Nyi Rd Mantisah menikah dengan Rd Munari penghulu limbangan putra Rd Nurhatim alias Nurulkosim penghulu limbangan putra Rd Aria Sutamerta putra Rd Aria Mertasinga (Bupati Limbangan Ke 2) putra Dalem Tumenggung Jiwamerta alias Sunan Denung putra Dalem Tumenggung Wangsanagara alias Sunan Karaseda alias Prabu Cakrawati (Susuhunan Kandangwesi di Dayeuhluhur Pakenjeng) putra Sunan Cipancar alias Wijayakusumah II putra Prabu Hande Limansenjaya Kusumah putra Prabu Laya Kusumah (yang menikah dengan Nyi Putri Buniwangi putra Sunan Rumenggong) putra Prabu Siliwangi dari istrinya Ratu Ratnasih / Ratu Rajamantri putra Prabu Tirtakusumah.
Pernikahan Ny Rd Mantisah dengan Rd Munari memiliki 4 putra yaitu Rd Abukarim, Rd Jaelani, Rd Bunyamin dan Ny. Rd Rasijem.
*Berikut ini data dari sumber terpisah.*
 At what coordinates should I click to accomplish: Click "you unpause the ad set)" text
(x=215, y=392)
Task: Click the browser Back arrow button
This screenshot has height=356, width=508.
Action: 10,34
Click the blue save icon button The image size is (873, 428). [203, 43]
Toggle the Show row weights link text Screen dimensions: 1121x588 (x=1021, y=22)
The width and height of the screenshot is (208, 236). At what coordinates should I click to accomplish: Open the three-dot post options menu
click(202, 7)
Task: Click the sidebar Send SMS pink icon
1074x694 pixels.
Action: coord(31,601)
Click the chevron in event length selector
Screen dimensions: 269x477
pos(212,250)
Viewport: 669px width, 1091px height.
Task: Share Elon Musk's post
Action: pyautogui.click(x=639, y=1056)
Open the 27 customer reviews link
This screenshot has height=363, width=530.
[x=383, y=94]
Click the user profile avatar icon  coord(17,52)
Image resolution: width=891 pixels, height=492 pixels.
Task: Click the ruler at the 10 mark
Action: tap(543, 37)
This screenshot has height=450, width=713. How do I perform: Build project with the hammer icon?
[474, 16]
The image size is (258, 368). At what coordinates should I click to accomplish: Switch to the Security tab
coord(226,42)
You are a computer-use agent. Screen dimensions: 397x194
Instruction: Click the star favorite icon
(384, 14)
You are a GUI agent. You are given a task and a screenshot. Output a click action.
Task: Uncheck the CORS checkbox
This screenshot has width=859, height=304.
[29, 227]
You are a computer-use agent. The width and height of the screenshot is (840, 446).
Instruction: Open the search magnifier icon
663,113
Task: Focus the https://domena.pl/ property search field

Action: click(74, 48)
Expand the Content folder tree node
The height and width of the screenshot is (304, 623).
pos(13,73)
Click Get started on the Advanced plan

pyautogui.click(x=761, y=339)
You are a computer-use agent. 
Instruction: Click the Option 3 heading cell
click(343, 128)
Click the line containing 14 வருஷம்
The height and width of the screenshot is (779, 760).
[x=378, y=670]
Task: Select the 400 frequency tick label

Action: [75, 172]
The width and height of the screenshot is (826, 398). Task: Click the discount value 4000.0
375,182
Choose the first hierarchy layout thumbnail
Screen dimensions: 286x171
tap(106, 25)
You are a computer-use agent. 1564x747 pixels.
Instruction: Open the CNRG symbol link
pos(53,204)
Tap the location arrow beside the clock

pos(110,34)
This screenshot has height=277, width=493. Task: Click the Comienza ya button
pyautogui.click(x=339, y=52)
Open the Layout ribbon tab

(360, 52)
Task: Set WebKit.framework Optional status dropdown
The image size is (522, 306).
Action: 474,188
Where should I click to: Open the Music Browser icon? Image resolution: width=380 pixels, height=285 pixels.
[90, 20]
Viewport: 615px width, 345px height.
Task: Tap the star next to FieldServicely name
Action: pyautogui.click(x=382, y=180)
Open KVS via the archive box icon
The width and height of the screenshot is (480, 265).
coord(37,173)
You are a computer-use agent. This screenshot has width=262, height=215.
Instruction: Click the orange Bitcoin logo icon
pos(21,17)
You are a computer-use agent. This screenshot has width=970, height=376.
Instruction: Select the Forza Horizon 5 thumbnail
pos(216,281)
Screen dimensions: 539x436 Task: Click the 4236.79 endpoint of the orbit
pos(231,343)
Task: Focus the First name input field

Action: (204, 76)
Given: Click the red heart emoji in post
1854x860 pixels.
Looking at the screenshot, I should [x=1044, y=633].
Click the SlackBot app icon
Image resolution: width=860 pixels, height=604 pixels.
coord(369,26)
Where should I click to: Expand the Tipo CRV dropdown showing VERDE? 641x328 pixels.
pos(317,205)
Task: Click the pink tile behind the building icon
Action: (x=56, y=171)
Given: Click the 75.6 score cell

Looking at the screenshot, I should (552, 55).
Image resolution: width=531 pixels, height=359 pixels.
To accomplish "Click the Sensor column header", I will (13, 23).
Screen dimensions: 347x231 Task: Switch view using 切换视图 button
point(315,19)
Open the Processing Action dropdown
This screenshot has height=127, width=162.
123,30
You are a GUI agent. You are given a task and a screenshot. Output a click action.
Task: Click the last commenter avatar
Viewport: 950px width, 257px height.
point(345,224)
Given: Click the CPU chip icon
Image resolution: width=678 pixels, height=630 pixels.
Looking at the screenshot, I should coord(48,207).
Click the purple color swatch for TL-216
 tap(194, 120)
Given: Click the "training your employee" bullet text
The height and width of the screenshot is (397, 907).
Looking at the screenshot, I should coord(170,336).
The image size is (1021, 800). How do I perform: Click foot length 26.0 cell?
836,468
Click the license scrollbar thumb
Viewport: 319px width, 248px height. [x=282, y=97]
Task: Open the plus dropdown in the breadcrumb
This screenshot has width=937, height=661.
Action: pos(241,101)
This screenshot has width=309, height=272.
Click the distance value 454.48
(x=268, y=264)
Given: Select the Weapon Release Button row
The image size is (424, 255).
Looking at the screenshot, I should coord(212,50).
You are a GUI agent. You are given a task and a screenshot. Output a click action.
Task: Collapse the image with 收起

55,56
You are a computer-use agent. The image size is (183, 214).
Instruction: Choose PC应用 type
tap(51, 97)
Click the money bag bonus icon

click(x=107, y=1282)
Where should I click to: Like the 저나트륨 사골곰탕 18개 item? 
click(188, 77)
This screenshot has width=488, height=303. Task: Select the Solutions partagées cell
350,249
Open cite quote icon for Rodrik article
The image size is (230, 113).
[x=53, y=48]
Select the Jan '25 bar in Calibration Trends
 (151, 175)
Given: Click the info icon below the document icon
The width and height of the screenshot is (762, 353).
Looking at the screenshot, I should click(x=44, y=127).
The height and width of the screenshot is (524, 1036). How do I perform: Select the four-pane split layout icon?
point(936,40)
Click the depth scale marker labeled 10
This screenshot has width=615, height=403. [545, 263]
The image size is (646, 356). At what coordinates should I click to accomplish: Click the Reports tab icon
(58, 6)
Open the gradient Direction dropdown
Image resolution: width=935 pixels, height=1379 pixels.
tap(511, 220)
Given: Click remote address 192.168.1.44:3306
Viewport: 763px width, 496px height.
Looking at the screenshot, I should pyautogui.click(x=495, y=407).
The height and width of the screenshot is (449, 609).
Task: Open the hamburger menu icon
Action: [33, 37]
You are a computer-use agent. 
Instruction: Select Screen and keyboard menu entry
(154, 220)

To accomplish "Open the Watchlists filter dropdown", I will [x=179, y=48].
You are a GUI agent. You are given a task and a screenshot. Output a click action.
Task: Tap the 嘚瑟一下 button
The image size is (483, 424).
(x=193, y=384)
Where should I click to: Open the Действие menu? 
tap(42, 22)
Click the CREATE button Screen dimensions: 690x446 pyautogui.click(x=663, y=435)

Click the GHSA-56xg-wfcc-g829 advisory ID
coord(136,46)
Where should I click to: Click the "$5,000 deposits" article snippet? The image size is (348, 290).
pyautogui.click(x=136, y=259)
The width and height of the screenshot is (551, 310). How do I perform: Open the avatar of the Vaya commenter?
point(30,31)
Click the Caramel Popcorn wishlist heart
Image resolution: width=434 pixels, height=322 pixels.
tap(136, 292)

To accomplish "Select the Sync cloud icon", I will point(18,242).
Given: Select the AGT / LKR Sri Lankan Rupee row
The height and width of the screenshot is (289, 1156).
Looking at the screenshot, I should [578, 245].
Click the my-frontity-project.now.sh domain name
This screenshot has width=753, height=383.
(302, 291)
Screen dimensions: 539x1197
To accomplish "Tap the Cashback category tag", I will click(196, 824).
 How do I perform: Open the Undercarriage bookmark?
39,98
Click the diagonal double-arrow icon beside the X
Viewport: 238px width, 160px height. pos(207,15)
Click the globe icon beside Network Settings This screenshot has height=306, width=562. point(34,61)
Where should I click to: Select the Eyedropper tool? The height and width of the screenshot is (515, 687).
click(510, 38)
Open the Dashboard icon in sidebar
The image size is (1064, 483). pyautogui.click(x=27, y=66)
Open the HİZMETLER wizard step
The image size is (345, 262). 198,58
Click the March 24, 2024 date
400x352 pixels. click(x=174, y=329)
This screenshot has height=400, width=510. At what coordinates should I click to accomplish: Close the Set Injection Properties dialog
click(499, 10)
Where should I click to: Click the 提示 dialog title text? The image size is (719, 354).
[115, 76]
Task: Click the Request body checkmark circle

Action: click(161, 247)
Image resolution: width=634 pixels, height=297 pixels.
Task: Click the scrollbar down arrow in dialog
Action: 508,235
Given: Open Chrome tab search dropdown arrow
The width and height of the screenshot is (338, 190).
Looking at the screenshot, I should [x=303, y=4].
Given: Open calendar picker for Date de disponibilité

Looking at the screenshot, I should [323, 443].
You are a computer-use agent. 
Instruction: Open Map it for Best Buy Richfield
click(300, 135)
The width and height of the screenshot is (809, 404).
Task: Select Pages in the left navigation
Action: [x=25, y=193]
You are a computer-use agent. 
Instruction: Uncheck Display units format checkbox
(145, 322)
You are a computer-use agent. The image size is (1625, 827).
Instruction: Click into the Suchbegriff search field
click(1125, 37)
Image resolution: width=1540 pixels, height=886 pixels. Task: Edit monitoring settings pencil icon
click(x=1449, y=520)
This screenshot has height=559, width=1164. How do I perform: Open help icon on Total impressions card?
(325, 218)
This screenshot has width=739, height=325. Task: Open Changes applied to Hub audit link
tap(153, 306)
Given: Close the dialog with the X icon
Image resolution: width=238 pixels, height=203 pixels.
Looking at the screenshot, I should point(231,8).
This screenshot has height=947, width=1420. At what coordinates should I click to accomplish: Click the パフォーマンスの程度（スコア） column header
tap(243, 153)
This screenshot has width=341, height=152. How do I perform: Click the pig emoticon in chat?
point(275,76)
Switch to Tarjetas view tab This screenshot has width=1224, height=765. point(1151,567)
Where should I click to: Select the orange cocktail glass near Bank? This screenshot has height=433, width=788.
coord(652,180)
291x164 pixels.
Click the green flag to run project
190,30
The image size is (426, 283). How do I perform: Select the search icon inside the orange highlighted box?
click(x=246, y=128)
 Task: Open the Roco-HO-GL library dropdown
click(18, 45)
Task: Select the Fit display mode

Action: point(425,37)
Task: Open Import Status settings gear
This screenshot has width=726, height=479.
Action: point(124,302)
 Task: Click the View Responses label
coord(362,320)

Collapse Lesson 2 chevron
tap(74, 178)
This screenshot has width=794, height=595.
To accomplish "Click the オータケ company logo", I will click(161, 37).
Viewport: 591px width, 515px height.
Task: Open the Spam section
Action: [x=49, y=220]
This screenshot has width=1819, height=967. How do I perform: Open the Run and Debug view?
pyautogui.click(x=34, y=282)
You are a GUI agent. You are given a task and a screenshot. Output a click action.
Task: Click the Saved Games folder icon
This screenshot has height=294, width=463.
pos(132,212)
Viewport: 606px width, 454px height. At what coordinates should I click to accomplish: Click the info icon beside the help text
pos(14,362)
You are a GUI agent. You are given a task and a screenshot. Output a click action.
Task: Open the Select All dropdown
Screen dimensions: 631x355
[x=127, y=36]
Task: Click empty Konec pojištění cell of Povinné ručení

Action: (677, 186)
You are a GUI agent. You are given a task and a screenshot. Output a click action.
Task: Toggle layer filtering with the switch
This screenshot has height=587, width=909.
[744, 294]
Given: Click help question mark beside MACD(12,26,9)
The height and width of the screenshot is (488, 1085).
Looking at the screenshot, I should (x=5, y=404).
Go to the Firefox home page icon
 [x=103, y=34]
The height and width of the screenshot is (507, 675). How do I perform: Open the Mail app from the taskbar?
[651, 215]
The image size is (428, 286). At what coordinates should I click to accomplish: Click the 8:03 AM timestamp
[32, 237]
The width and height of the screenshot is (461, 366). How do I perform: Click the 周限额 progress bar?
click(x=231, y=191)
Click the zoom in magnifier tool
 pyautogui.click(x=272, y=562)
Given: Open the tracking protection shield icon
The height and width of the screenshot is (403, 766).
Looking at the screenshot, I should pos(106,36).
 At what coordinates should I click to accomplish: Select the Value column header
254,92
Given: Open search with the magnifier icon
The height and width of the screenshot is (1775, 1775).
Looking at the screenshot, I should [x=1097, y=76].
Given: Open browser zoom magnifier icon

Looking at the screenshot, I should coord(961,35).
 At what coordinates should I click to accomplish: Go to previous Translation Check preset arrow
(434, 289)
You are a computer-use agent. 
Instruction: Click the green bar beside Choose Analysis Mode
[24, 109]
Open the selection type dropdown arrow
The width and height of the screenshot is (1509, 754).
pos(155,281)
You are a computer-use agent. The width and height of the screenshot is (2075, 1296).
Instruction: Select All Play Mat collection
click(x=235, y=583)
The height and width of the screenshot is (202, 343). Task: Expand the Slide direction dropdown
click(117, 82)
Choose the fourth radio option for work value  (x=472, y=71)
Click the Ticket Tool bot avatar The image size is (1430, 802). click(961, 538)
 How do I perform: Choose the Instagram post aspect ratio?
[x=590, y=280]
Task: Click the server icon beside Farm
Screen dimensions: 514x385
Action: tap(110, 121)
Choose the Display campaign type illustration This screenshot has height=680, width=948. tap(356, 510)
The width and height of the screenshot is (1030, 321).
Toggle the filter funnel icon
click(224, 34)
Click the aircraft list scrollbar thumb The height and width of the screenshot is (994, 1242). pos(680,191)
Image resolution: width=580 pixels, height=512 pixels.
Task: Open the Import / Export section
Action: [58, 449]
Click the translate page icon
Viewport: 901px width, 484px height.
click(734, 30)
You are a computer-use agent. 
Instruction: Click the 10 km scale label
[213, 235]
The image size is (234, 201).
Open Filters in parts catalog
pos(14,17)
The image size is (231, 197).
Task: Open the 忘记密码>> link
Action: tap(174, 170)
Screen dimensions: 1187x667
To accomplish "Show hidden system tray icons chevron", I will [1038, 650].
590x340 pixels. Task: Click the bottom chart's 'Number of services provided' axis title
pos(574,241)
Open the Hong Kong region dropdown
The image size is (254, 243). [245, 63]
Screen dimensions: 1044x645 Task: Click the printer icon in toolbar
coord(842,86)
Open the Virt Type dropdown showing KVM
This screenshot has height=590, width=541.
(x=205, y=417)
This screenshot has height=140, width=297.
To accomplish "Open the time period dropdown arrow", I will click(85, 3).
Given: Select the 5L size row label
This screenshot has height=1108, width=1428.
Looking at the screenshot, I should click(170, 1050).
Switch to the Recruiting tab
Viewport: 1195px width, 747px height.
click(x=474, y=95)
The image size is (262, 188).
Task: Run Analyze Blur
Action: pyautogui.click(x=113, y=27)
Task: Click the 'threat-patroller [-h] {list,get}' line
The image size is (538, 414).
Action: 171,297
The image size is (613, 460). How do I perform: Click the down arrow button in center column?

Penulis merupakan keturunan yang ke 5 dari Rd Jaelani. Rd Jaelani berputra Muhamad Sa'i alias Madsa'i berputra
Uyut Muhamad Lamri alias Madlamri berputra Aki Guru R Atmasasmita (guru pertama yang membawa lagu Indonesia Raya ke wilayah Kewedaan Pameungpeuk) berputra Ny Nana Rukmanah berputra Oos Supyadin sebagai anak yang ke 14.
Dalam kajiannya penulis berkenyakitan bahwa Brawijaya V alias Rd Alit di akhir hayatnya memilih agama Islam sebagaimana yang dibawa oleh putranya Rd Patah sebagai pendiri kerajaan Demak terlebih Rd Alit menyempatkan belajar Islamnya ke Sunan Ampel.
Dari ringkasan sejarah diatas penulis pun nampak jelas memiliki hubungan nasab dengan pendiri Kerajaan Majapahit yakni Raden Wijaya alias Jaka Sesuruh putra Rakeyan Jayadarma putra Prabu Guru Darmasiksa Raja Sunda Galuh.